_Task to carry out_
No pictures in the copy. Write out the listing below exactly.

_Extracted entries_
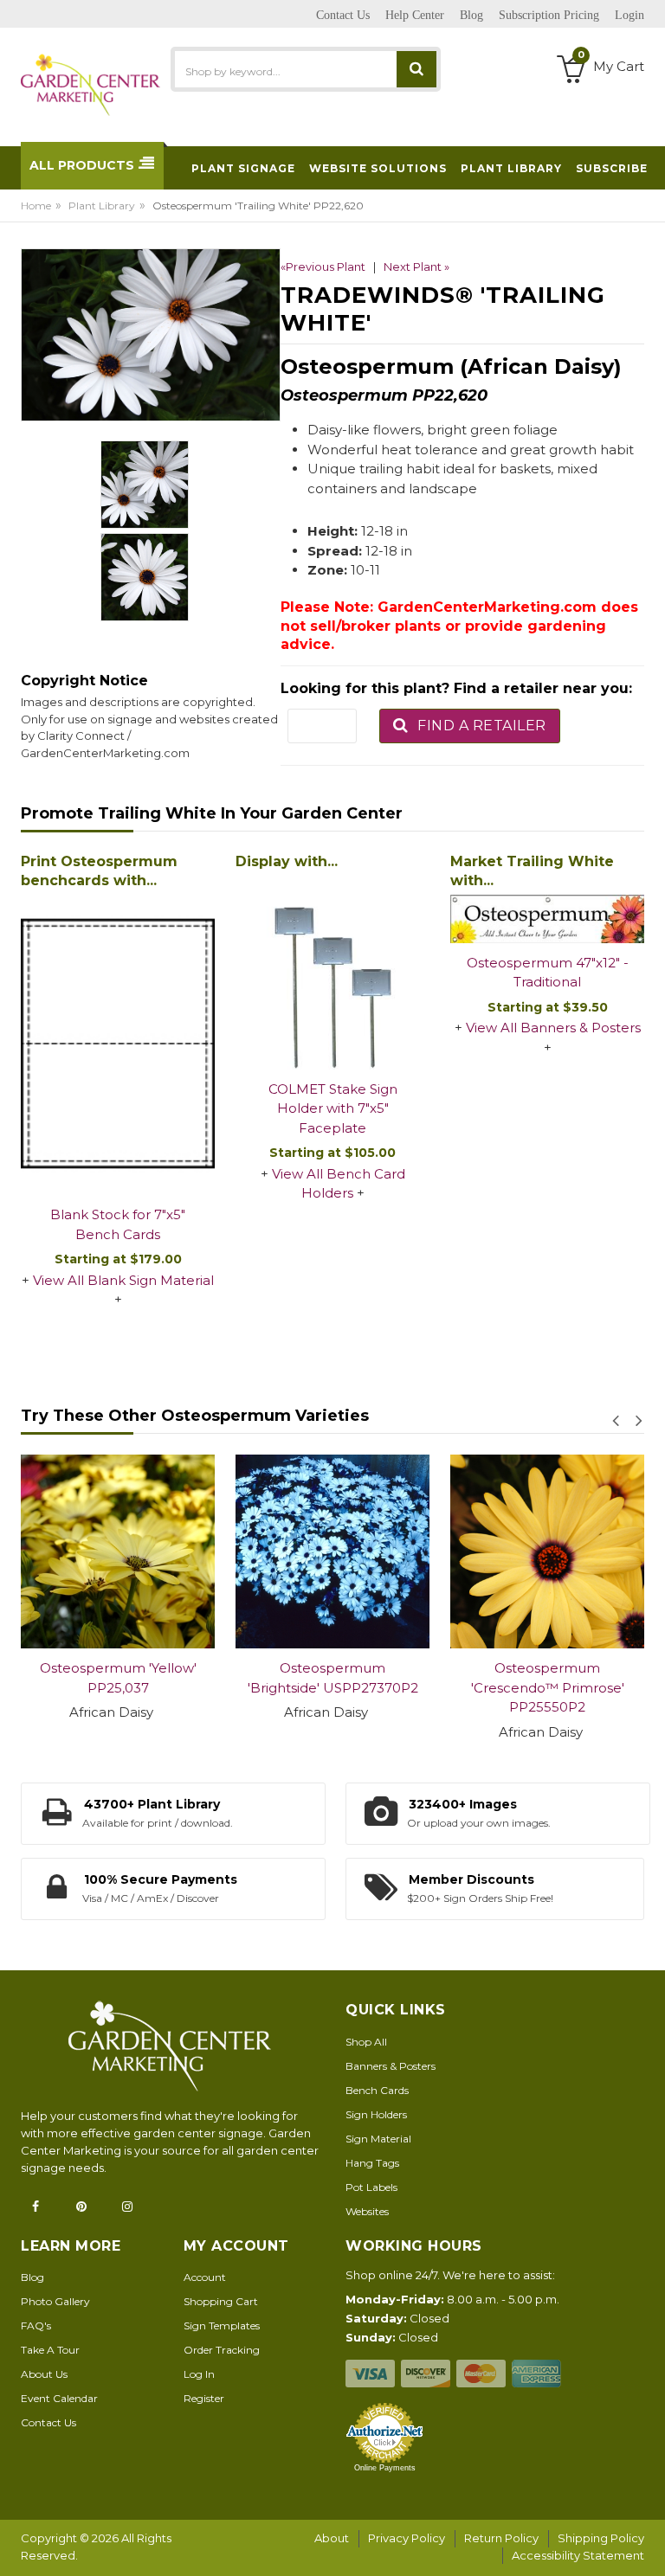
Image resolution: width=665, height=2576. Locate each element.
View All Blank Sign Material (123, 1280)
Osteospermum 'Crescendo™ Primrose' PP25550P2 (547, 1687)
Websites (367, 2211)
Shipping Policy (601, 2538)
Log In (199, 2373)
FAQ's (36, 2325)
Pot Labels (371, 2187)
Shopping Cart (221, 2301)
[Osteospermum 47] (547, 919)
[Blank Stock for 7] (118, 1045)
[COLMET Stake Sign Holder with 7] (332, 973)
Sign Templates (222, 2325)
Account (205, 2277)
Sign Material (378, 2138)
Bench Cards (377, 2090)
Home (36, 205)
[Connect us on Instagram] (132, 2206)
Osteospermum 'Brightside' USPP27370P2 (333, 1678)
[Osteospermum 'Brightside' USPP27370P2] (332, 1551)
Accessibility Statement (578, 2555)
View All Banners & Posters (553, 1027)
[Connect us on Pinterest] (86, 2206)
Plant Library (101, 205)
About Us (44, 2373)
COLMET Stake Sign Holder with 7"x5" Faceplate (332, 1108)
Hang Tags (372, 2162)
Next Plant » (416, 266)
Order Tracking (222, 2349)
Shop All (366, 2041)
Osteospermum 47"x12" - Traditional (548, 972)
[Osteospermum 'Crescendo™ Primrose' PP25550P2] (547, 1551)
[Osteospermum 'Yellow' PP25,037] (118, 1551)
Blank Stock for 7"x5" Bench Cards (117, 1224)
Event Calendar (59, 2398)
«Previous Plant (323, 266)
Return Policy (501, 2538)
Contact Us (48, 2422)
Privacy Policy (406, 2538)
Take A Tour (50, 2349)
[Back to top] (647, 2545)
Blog (32, 2277)
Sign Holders (376, 2114)
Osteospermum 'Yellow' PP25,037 (118, 1678)
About (331, 2538)
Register (204, 2398)
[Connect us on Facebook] (40, 2206)
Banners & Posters (390, 2065)
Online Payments (385, 2468)
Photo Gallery (55, 2301)
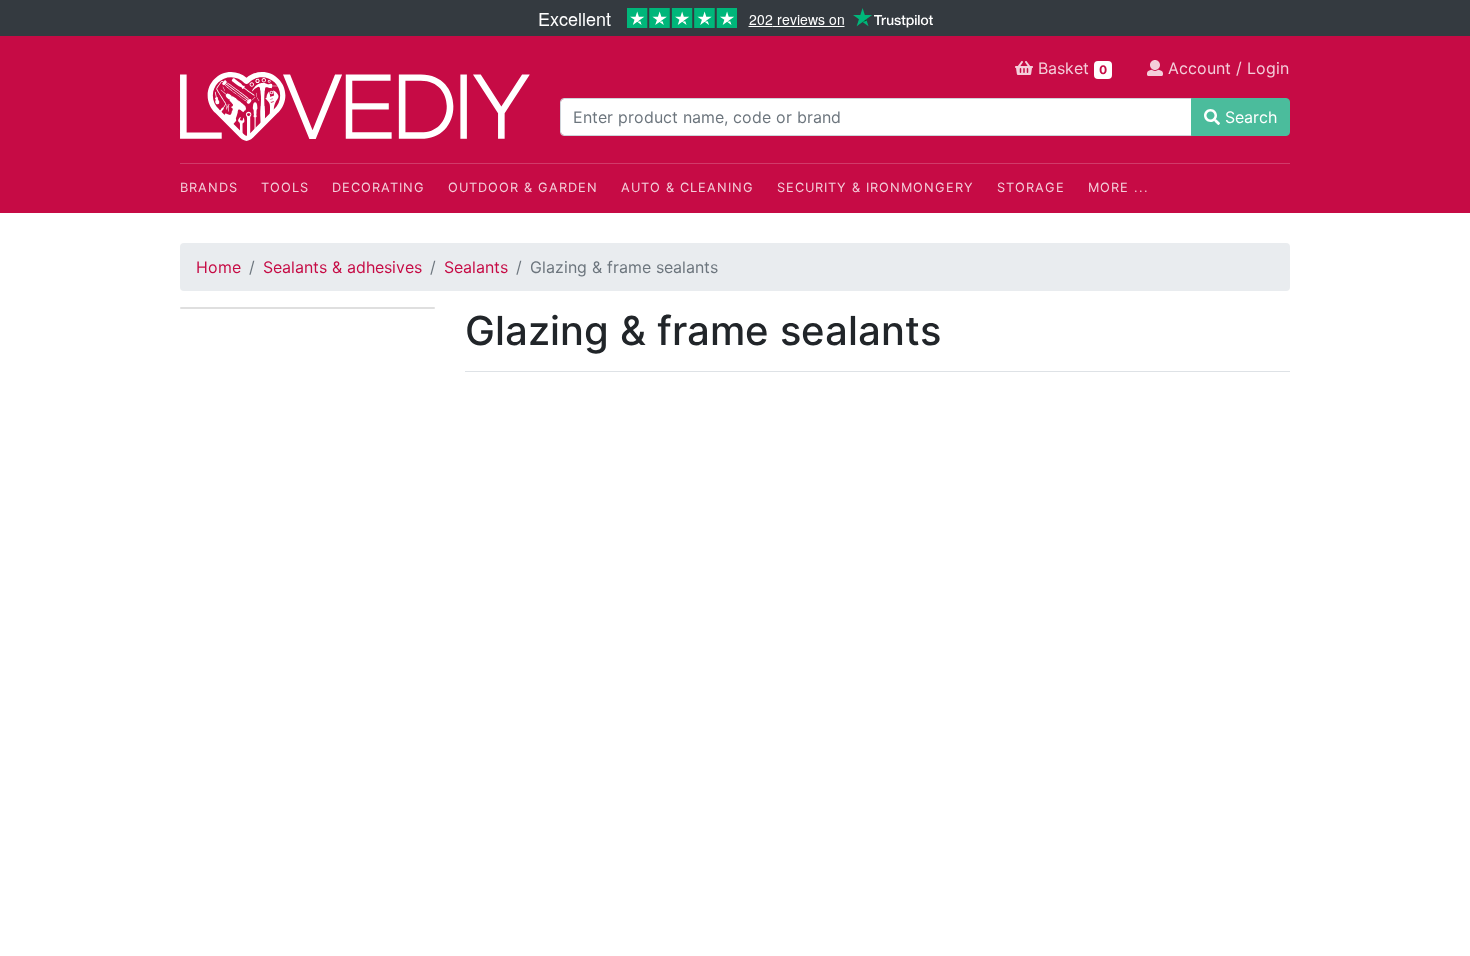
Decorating (378, 187)
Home (218, 267)
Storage (1031, 187)
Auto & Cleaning (687, 187)
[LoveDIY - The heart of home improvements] (355, 106)
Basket (1070, 68)
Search (1248, 117)
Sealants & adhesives (342, 267)
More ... (1118, 187)
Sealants (476, 267)
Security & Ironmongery (875, 187)
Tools (285, 187)
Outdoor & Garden (523, 187)
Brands (209, 187)
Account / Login (1226, 68)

_Solution_
Image resolution: width=665, height=2576. Locate each element.
View All Blank Sign Material (123, 1280)
Osteospermum 'Crescendo™ Primrose' PP25550P2 (547, 1687)
Websites (367, 2211)
Shipping Policy (601, 2538)
Log In (199, 2373)
FAQ's (36, 2325)
Pot Labels (371, 2187)
Shopping Cart (221, 2301)
[Osteospermum 47] (547, 919)
[Blank Stock for 7] (118, 1045)
[COLMET Stake Sign Holder with 7] (332, 973)
Sign Templates (222, 2325)
Account (205, 2277)
Sign Material (378, 2138)
Bench Cards (377, 2090)
Home (36, 205)
[Connect us on Instagram] (132, 2206)
Osteospermum 'Brightside' USPP27370P2 (333, 1678)
[Osteospermum 'Brightside' USPP27370P2] (332, 1551)
Accessibility Statement (578, 2555)
View All Banners & Posters (553, 1027)
[Connect us on Pinterest] (86, 2206)
Plant Library (101, 205)
About Us (44, 2373)
COLMET Stake Sign Holder with 7"x5" Faceplate (332, 1108)
Hang Tags (372, 2162)
Next Plant » (416, 266)
Order Tracking (222, 2349)
Shop All (366, 2041)
Osteospermum 47"x12" - Traditional (548, 972)
[Osteospermum 'Crescendo™ Primrose' PP25550P2] (547, 1551)
[Osteospermum 'Yellow' PP25,037] (118, 1551)
Blank Stock for 7"x5" Bench Cards (117, 1224)
Event Calendar (59, 2398)
«Previous Plant (323, 266)
Return Policy (501, 2538)
Contact Us (48, 2422)
Privacy Policy (406, 2538)
Take A Tour (50, 2349)
[Back to top] (647, 2545)
Blog (32, 2277)
Sign Holders (376, 2114)
Osteospermum 'Yellow' PP25,037 (118, 1678)
About (331, 2538)
Register (204, 2398)
[Connect us on Facebook] (40, 2206)
Banners & Posters (390, 2065)
Online Payments (385, 2468)
Photo Gallery (55, 2301)
Decorating (378, 187)
Home (218, 267)
Storage (1031, 187)
Auto & Cleaning (687, 187)
[LoveDIY - The heart of home improvements] (355, 106)
Basket (1070, 68)
Search (1248, 117)
Sealants & adhesives (342, 267)
More ... (1118, 187)
Sealants (476, 267)
Security & Ironmongery (875, 187)
Tools (285, 187)
Outdoor & Garden (523, 187)
Brands (209, 187)
Account / Login (1226, 68)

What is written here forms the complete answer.